Yes Patrick, far back in the early 1940’s (radio not TV) Lamont Cranston (with detective instincts), aka as the Shadow, had the power to make himself invisible, somewhat similar to other super heroes developed at that time, and was then, of course, then solving crime adventures. No doubt his powers were similar to playing good bridge (and sometimes, while on defense, setting them) by intelligently determining where all the important cards are located and then applying that magic to advantage.

And Iain, it is not necessarily incorrect or even slightly wrong, to reopening which then allows the opponents to change their minds and bid a game they otherwise would not have bid.

When these bids go set, nothing much is thought or said, but nevertheless allowing the opponents to “change” their minds is, in no way, always incorrect.

One, while at the table, just has to be ready for that unusual eventuality and therefore up to the task of proving their adventurous attitude being the wrong move, or, at the least, giving it your best effort while defending.

“The battle”? You are now joined, an attitude to which no doubt both of you, with your superlative spirits, more often than not, succeed.

bobby wolffMay 24th, 2016 at 3:59 pm

Hi Bryan,

Nothing much, as long as declarer does not repeat the diamond finesse, subjecting himself to a ruff on the third round.

It would be somewhat unusual for West to not cover the queen of diamonds, hoping his partner, not the declarer held the ten. And since he didn’t cover it, the declarer has a right to get suspicious as to why, and thus then disdain the second diamond finesse in respect to fear of what may happen if he didn’t.

All representing the back and forth of in play psychology, to which the very best players have the highest percentages of “guessing them right”.

However, you raise an important point to which there is no 100% answer and for that I thank you.
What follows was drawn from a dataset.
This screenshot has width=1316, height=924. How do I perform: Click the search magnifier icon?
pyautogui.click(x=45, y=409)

Patrick CheuMay 24th, 2016 at 4:40 pm

Hi Bobby, At the point when declarer runs the QD and no King came from West,is there a case for overtaking with the Ace(as the diamond pips are good enough to cater for 4-1)and continue ruffing clubs?Singleton King of diamonds though unlikely..
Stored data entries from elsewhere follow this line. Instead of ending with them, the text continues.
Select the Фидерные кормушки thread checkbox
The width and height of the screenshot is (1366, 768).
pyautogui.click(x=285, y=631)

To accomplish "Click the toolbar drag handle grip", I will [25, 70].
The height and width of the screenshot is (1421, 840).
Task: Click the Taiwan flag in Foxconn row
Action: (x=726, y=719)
bobby wolffMay 25th, 2016 at 5:20 pm

Hi Patrick,

Your discussion has entered the realm of analyzing your specific opponents, and for that we should almost always use the word, “maybe”.

No doubt your suggested case is innovative, but whether it is percentage or not, I would have to be at the table to decide, and then only hope that the winning choice is made.

However thanks for your provocative suggestion, without which, we would be less better off.